Klein's argument, fully culminated in her most recent book The Shock Doctrine, basically boils down to a search over who profits in any given political situation. Thus the wars in Afghanistan and Iraq will always be about enriching defense contractors, and even little old Israel (according to Klein) welcomes endless war on all borders (and busses blowing up inside the country) because of the opportunity it provides Israeli companies to export high-tech security equipment around the world.
If such arguments remind you of Marx's economic determinism, there is actually a wider intellectual history Klein is building on (or simply standing on, depending on your attitudes towards her scholarship). For decades, Marxist political thinkers have had a major problem: the continual improvement in the lives of working people. According to Marx (who, to be fair, was making reasonable predictions based on a 19th century perspective), the workers would grow more impoverished and miserable as the capitalist class continued to exploit them for their own gain. Indeed, it was only when the workers became so desperate in their poverty and despair that they would rise up to overthrow their capitalist overlords to usher in a new age built on the rule of the proletariat.
Unfortunately for Marx (but fortunately for the working classes), the fate of the working man continued to improve with each decade (often, in the US at least, though the efforts of labor unions who had rejected radical politics in favor of practical help for their members). Thus, Marx had to be reformulated which it was in the post WWII era with the impoverished Third World standing in for the domestic proletariat. This Global Immiseration Thesis states that it is the Third World that will grow poorer and poorer due to exploitation by the industrialized West and thus Third World radicalism (most recently, its Islamist variation) would provide the foot soldiers for global revolution. While this new approach to Marx requires the Western worker be transformed from the vanguard of progress to members of the oppressive class, the working man as the agent of history could clearly be sacrificed in order to perpetuate hope for a massive historical overturning of society.
Much of this is window dressing for the true reason behind Naomi Klein's stardom: the need for young fresh faces to serve on the front lines of magazines and TV as the intellectual champions of radical politics. After all, reading Noam Chomsky is one thing. But put him in front of a camera and the legendary political demi-God is indistinguishable from an old, petulant, thin-skinned geezer happy to proffer the most wacked-out conspiracy theories from behind the blast shield of tenure.
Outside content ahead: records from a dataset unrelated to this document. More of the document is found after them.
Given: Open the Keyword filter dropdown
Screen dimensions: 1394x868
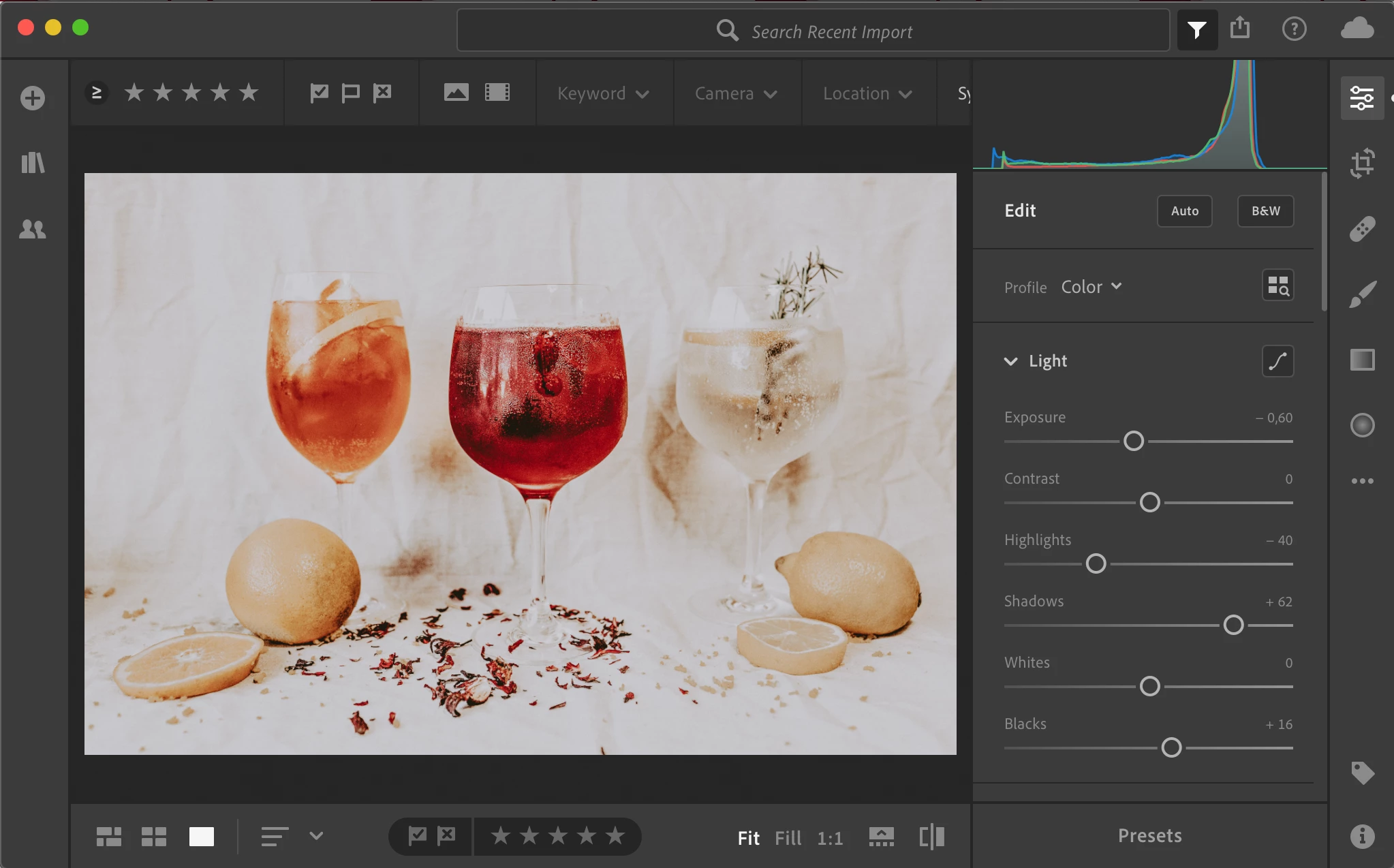Looking at the screenshot, I should (x=602, y=93).
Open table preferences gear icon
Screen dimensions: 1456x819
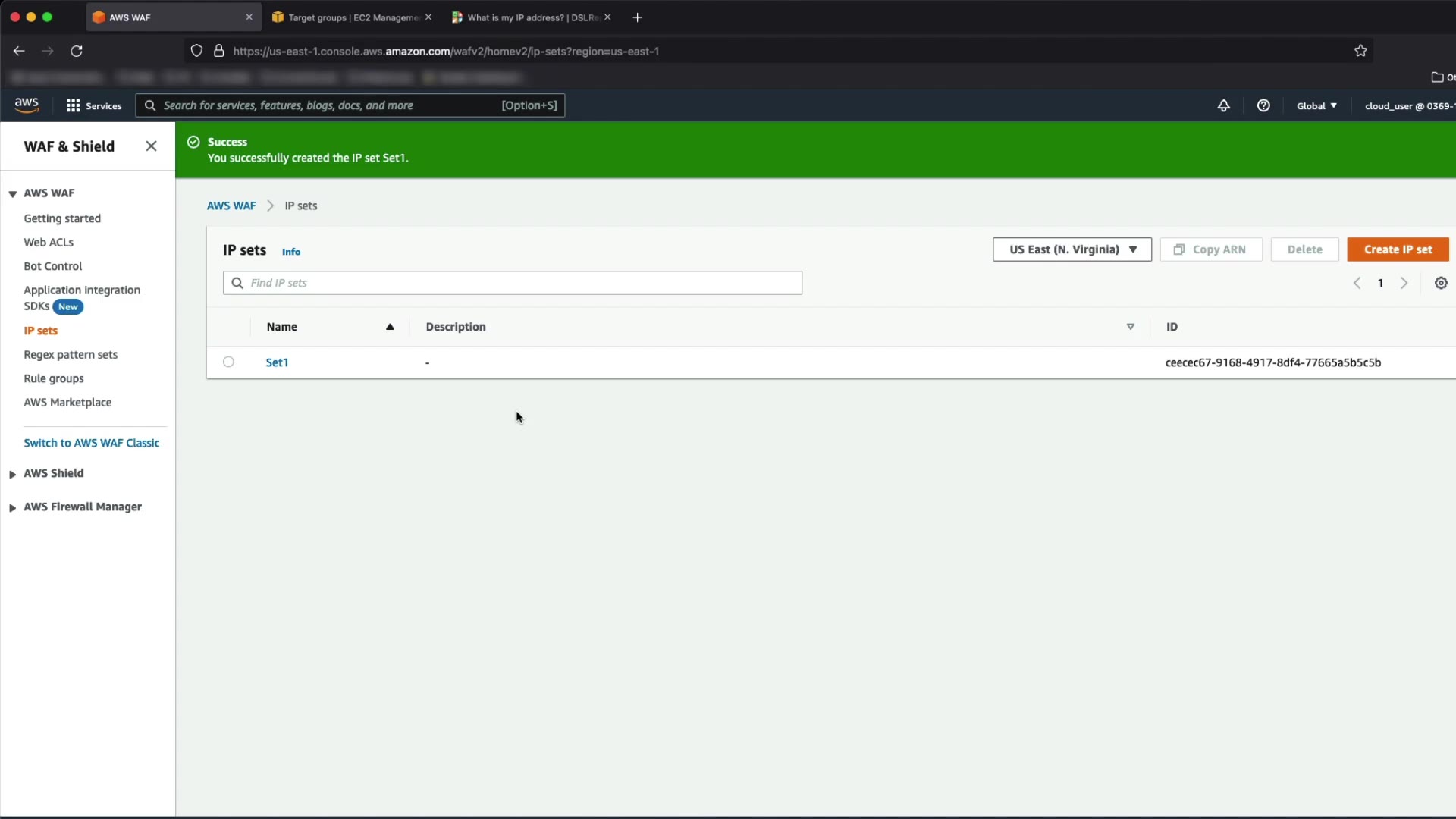coord(1441,283)
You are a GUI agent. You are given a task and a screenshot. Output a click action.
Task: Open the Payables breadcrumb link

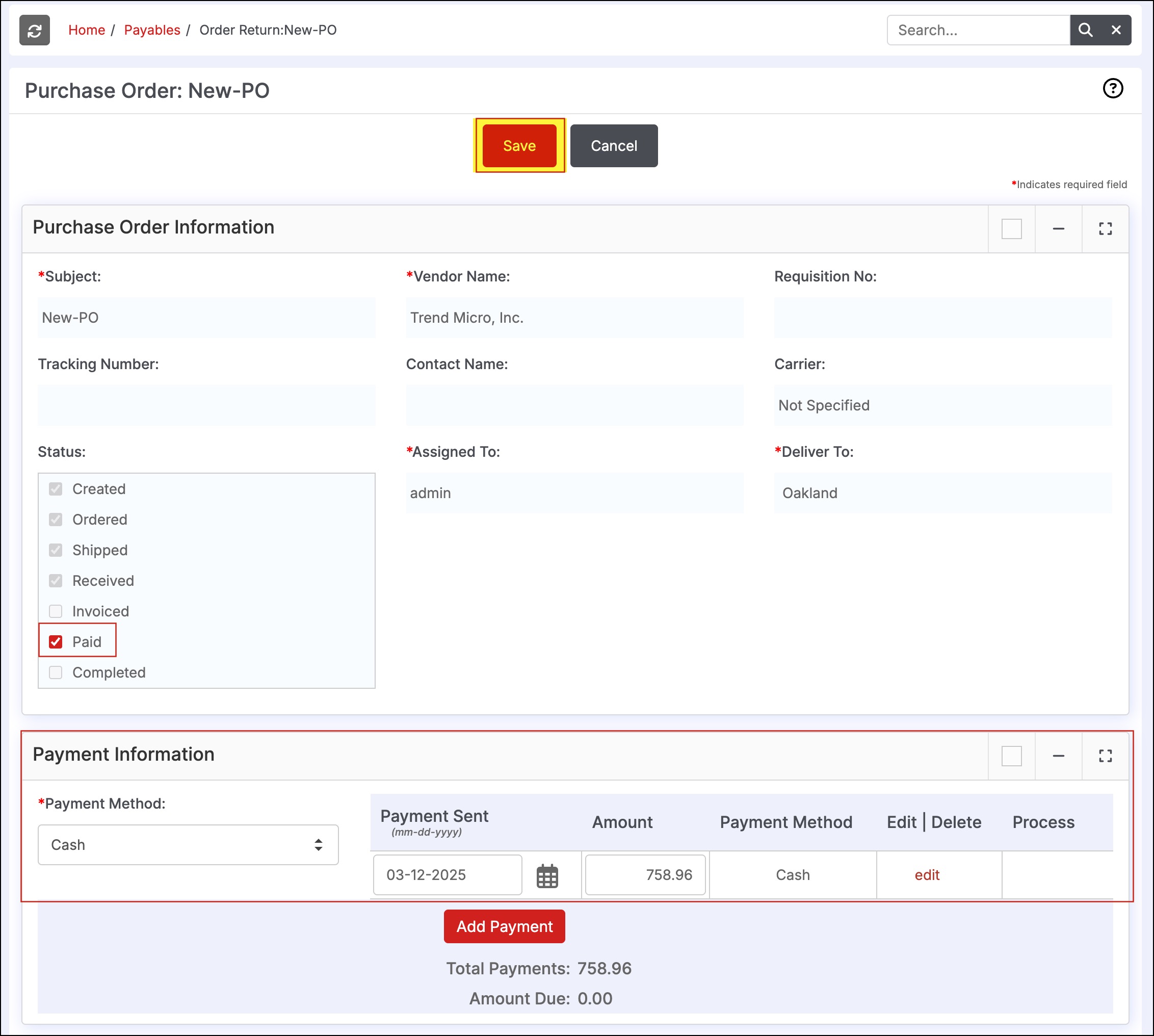point(152,30)
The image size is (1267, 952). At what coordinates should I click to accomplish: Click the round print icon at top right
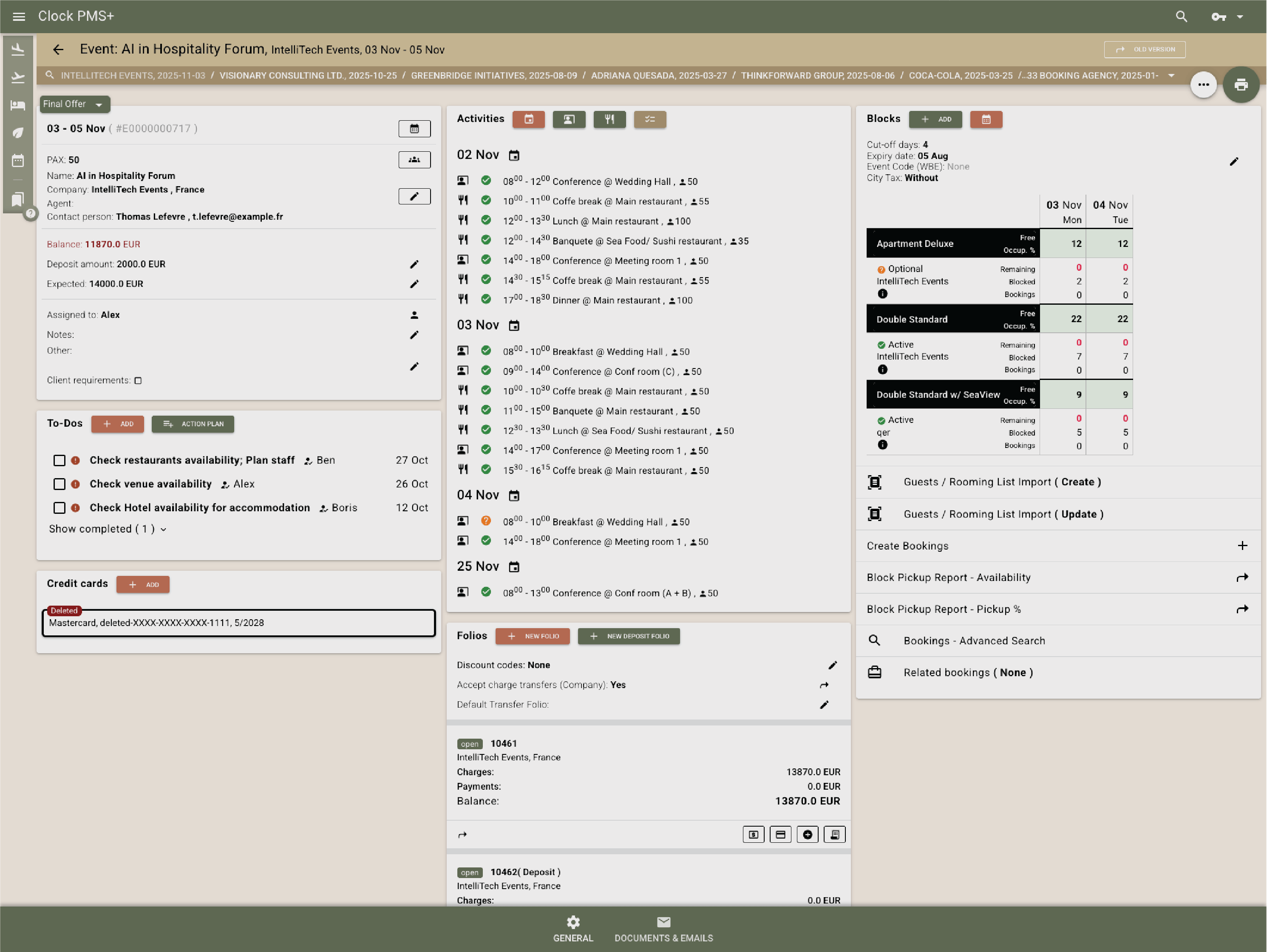(x=1242, y=84)
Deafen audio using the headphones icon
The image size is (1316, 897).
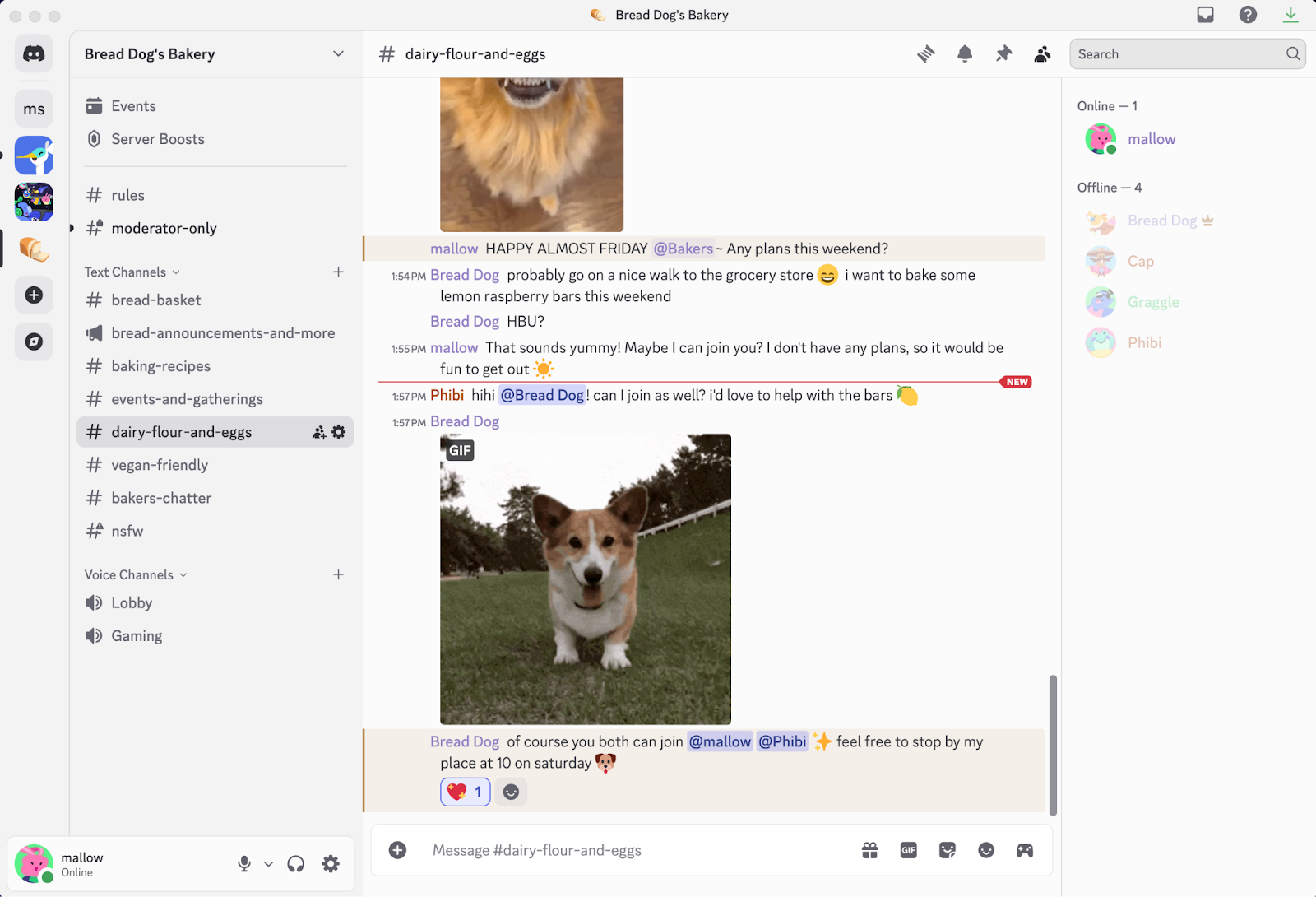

Klein, on the other hand, offers magazines and cable TV a far more appealing Rolodex dial whenever any issue of the day needs to be wrapped into a nice Left-Right easily digestible political package.
So wherein comes Klein's infatuation with divestment? According to her, it is the only non-violent option left to her allegedly Ghandiesque cohort (not noticing the implied threat of what comes next if this prescription fails). Yet it's hard not to notice that Klein has decided to champion a tactic already popular by her adoring fans (whoops! I mean her astute political base), not by providing a new, creative, intellectual framework for her position, but by publishing articles and arguments indistinguishable from the hundreds of undergraduate blog entries supporting BDS.
Klein ends her pandering bid for acceptance (whoops! I mean her cry of the heart) with an anecdote about a British telecom company that refused to do business with Israel not because of a heartfelt political or moral principles, but because they realized they would sacrifice the much more lucrative Arab market by selling to the Jewish one. The fact that her story demonstrates boycott and divestment decisions motivated not by conscience but by Arab economic power seems to have eluded her, a strange lapse for someone who has built her career around finding the money-power "nexus" behind every political decision ever made.